** Opening AVAILABLE RECORDS block **

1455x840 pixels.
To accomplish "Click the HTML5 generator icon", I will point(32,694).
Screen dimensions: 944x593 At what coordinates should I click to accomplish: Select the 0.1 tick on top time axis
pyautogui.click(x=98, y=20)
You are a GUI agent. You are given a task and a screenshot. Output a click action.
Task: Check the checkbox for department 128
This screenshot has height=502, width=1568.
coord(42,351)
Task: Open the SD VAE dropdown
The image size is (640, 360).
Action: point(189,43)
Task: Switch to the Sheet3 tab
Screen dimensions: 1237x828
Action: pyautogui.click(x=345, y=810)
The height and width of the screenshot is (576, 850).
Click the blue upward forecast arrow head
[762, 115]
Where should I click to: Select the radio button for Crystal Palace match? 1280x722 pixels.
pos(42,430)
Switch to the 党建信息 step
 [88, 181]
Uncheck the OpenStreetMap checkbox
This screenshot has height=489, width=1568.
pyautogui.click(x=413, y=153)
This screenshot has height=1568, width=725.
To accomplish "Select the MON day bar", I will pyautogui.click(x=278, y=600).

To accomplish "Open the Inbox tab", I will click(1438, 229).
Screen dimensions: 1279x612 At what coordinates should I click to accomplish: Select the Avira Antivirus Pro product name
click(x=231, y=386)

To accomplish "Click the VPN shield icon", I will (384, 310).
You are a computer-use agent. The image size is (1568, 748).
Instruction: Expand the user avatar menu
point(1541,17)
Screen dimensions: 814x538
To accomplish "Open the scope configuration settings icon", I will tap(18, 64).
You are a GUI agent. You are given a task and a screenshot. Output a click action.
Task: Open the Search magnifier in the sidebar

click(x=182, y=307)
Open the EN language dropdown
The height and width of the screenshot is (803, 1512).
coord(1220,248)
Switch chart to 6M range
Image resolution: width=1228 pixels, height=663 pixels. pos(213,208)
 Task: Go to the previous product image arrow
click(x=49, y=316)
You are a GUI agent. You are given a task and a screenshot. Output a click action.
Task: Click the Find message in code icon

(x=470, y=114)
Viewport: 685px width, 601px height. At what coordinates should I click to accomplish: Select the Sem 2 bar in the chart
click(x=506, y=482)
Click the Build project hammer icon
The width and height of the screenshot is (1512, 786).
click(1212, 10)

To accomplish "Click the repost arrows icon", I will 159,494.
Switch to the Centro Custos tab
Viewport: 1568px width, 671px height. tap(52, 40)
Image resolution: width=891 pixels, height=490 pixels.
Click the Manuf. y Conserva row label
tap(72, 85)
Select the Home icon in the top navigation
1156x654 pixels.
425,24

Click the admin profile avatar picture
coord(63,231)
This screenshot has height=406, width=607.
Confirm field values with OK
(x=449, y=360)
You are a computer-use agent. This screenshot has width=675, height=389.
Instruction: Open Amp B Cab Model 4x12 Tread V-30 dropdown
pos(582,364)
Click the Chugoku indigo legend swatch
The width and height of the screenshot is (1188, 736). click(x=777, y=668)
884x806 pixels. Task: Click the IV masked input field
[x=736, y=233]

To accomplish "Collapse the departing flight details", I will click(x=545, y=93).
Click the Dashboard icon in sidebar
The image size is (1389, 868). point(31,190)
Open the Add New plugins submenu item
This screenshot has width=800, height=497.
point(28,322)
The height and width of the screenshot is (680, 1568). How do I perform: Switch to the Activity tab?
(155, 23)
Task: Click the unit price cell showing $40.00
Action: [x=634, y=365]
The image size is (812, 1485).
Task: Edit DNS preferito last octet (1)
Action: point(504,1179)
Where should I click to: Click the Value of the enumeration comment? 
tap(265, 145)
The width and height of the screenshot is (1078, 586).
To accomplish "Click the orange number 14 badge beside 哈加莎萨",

** Closing AVAILABLE RECORDS block **

WHAT YOU SHOULD DO: Copy the data word for word.

ANSWER FOR THE TASK:
1455x840 pixels.
To accomplish "Click the HTML5 generator icon", I will point(32,694).
Screen dimensions: 944x593 At what coordinates should I click to accomplish: Select the 0.1 tick on top time axis
pyautogui.click(x=98, y=20)
You are a GUI agent. You are given a task and a screenshot. Output a click action.
Task: Check the checkbox for department 128
This screenshot has height=502, width=1568.
coord(42,351)
Task: Open the SD VAE dropdown
The image size is (640, 360).
Action: point(189,43)
Task: Switch to the Sheet3 tab
Screen dimensions: 1237x828
Action: pyautogui.click(x=345, y=810)
The height and width of the screenshot is (576, 850).
Click the blue upward forecast arrow head
[762, 115]
Where should I click to: Select the radio button for Crystal Palace match? 1280x722 pixels.
pos(42,430)
Switch to the 党建信息 step
 [88, 181]
Uncheck the OpenStreetMap checkbox
This screenshot has height=489, width=1568.
pyautogui.click(x=413, y=153)
This screenshot has height=1568, width=725.
To accomplish "Select the MON day bar", I will pyautogui.click(x=278, y=600).

To accomplish "Open the Inbox tab", I will click(1438, 229).
Screen dimensions: 1279x612 At what coordinates should I click to accomplish: Select the Avira Antivirus Pro product name
click(x=231, y=386)

To accomplish "Click the VPN shield icon", I will (384, 310).
You are a computer-use agent. The image size is (1568, 748).
Instruction: Expand the user avatar menu
point(1541,17)
Screen dimensions: 814x538
To accomplish "Open the scope configuration settings icon", I will tap(18, 64).
You are a GUI agent. You are given a task and a screenshot. Output a click action.
Task: Open the Search magnifier in the sidebar

click(x=182, y=307)
Open the EN language dropdown
The height and width of the screenshot is (803, 1512).
coord(1220,248)
Switch chart to 6M range
Image resolution: width=1228 pixels, height=663 pixels. pos(213,208)
 Task: Go to the previous product image arrow
click(x=49, y=316)
You are a GUI agent. You are given a task and a screenshot. Output a click action.
Task: Click the Find message in code icon

(x=470, y=114)
Viewport: 685px width, 601px height. At what coordinates should I click to accomplish: Select the Sem 2 bar in the chart
click(x=506, y=482)
Click the Build project hammer icon
The width and height of the screenshot is (1512, 786).
click(1212, 10)

To accomplish "Click the repost arrows icon", I will 159,494.
Switch to the Centro Custos tab
Viewport: 1568px width, 671px height. tap(52, 40)
Image resolution: width=891 pixels, height=490 pixels.
Click the Manuf. y Conserva row label
tap(72, 85)
Select the Home icon in the top navigation
1156x654 pixels.
425,24

Click the admin profile avatar picture
coord(63,231)
This screenshot has height=406, width=607.
Confirm field values with OK
(x=449, y=360)
You are a computer-use agent. This screenshot has width=675, height=389.
Instruction: Open Amp B Cab Model 4x12 Tread V-30 dropdown
pos(582,364)
Click the Chugoku indigo legend swatch
The width and height of the screenshot is (1188, 736). click(x=777, y=668)
884x806 pixels. Task: Click the IV masked input field
[x=736, y=233]

To accomplish "Collapse the departing flight details", I will click(x=545, y=93).
Click the Dashboard icon in sidebar
The image size is (1389, 868). point(31,190)
Open the Add New plugins submenu item
This screenshot has width=800, height=497.
point(28,322)
The height and width of the screenshot is (680, 1568). How do I perform: Switch to the Activity tab?
(155, 23)
Task: Click the unit price cell showing $40.00
Action: [x=634, y=365]
The image size is (812, 1485).
Task: Edit DNS preferito last octet (1)
Action: point(504,1179)
Where should I click to: Click the Value of the enumeration comment? 
tap(265, 145)
The width and height of the screenshot is (1078, 586).
To accomplish "Click the orange number 14 badge beside 哈加莎萨",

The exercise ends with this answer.